• **Short problem 1**:
From the Bay of Islands travel passage below, set down the text starting at "I spent glorious" and ending at "sea-faring ‘wild west’ past!".
• **Short problem 2**:
In the Bay of Islands travel passage below, which tree is called the "New Zealand Christmas Tree"?

• **Provided passage**:
━━━━━━
I left the magical Waipoua Forest with its towering kauri trees and took a breathtaking drive eastward across North Island to the Bay of Islands. The sun was shining and the old rental car I’d hired was humming along with the rhythm of the road. I arrived in Paihia, a quiet little coastal town and gateway to the Bay of Islands, surrounded by scenic forested hills and sail boats drifting lazily in the inlets and marinas.

I rented a self-contained unit by the beach, my base for the next few weeks. The apartment had a small balcony overlooking a little garden with an enormous flowering pohutukawa tree, the ‘New Zealand Christmas Tree’, its blooms a suitably vivid red for December. The air was warm and sweet somehow. A tui bird (found only in NZ) was perched outside my window singing furiously, while it proudly puffed its white chest plumage out.

Dumping my enormous backpack for a lighter day one, I headed out into the sunshine and the startling blue skies, apparently the second ‘bluest’ in the world after Rio de Janeiro (but obviously not in my photos!). Leaving the car for the first few days, I explored Paihia, looking every bit the awe-struck tourist. It didn’t matter though, the vibe of the whole place was friendly and ultra relaxed. I followed suit. Going under my own steam, I did the tourist thing, taking a ferry out to see the pods of dolphins that were famous to the area. If it’s possible to see pure joy in a wild animal, this was it. I watched enthralled as the twenty or so dolphins launched themselves out of the water beside the boat, doing back flips and somersaults, little did I know that in a couple of months I would have an even closer encounter at Kaikoura in the South Island!

I spent glorious day after glorious day soaking up the atmosphere and watching the incredible sunsets ignite the sky. Taking another boat, I sailed to Cape Brett and the hole in the wall rock, before returning to visit the historic town of Russell, a picturesque place with a rowdy sea-faring ‘wild west’ past!

But once again, it was my solitary travels away from the tourist trail that proved the most inspiring.
━━━━━━
• **Data provided**:
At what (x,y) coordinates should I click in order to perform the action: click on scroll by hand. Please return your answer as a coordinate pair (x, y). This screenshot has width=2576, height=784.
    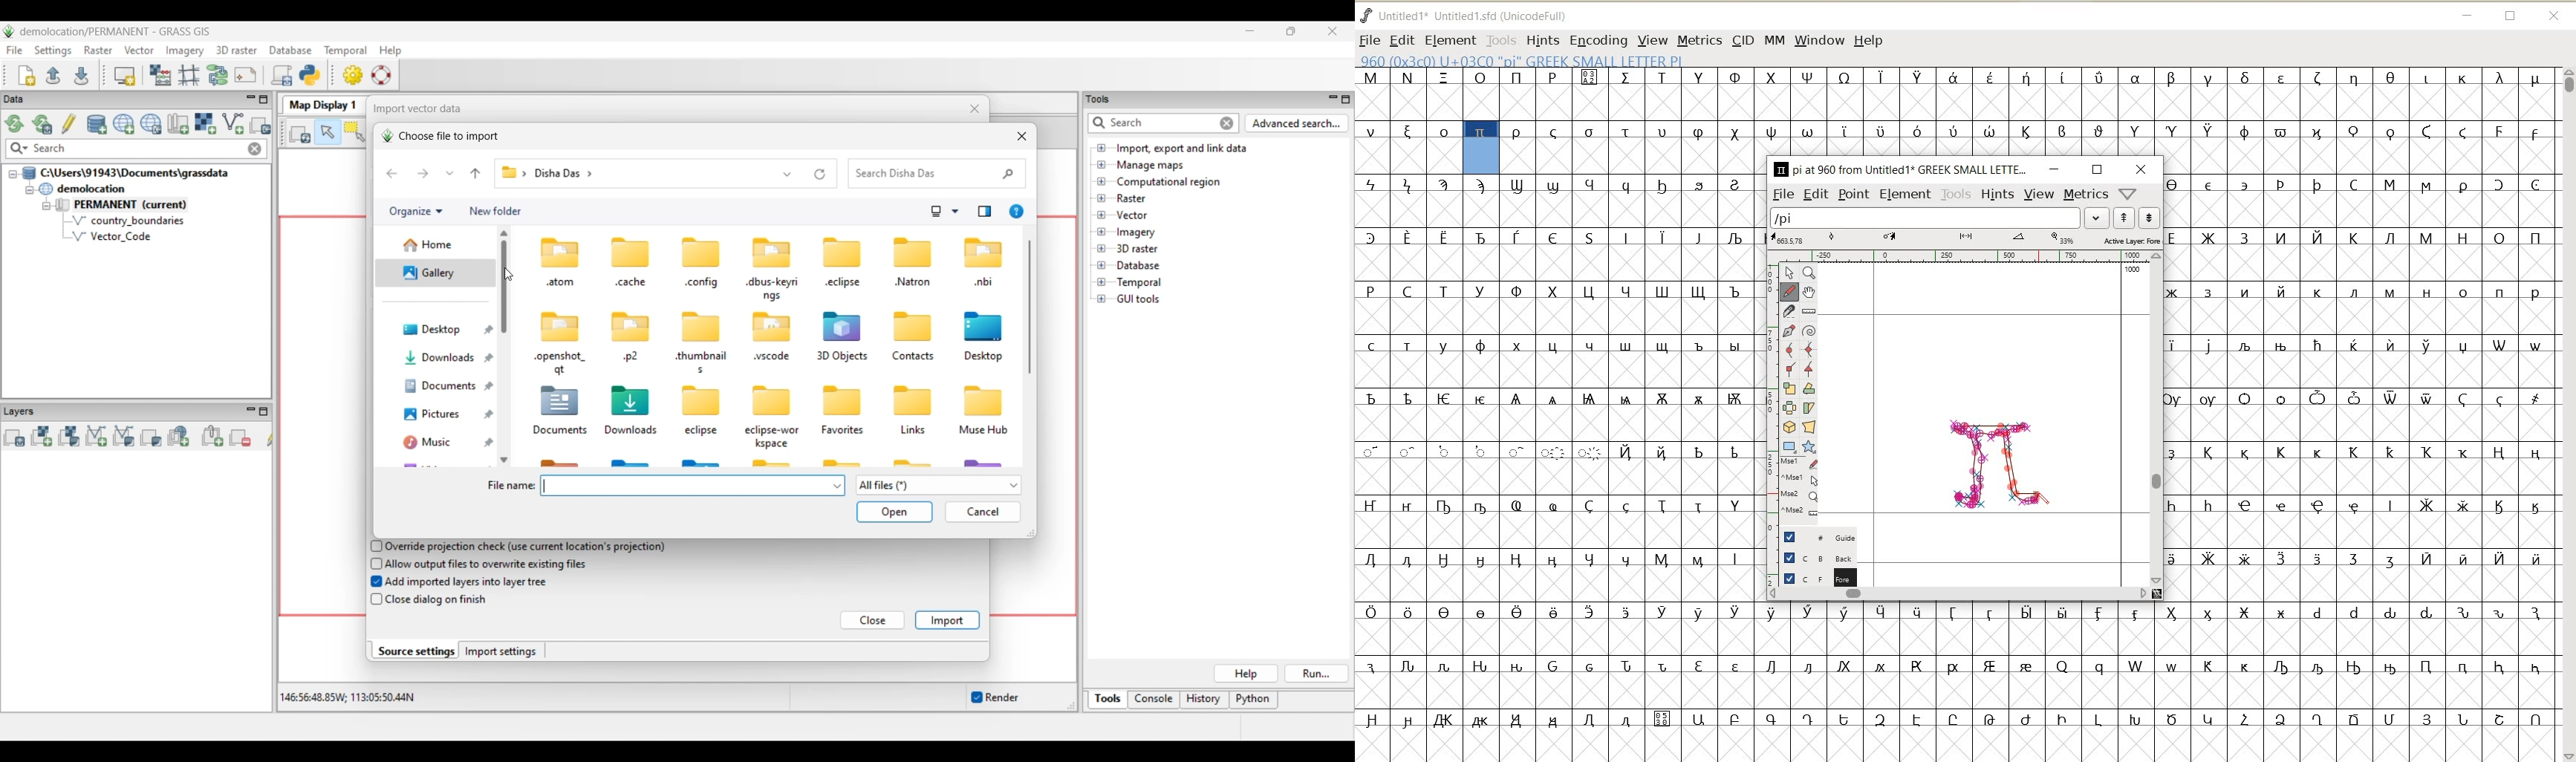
━━━━━━
• **Solution 1**:
I spent glorious day after glorious day soaking up the atmosphere and watching the incredible sunsets ignite the sky. Taking another boat, I sailed to Cape Brett and the hole in the wall rock, before returning to visit the historic town of Russell, a picturesque place with a rowdy sea-faring ‘wild west’ past!

• **Solution 2**:
The pohutukawa tree.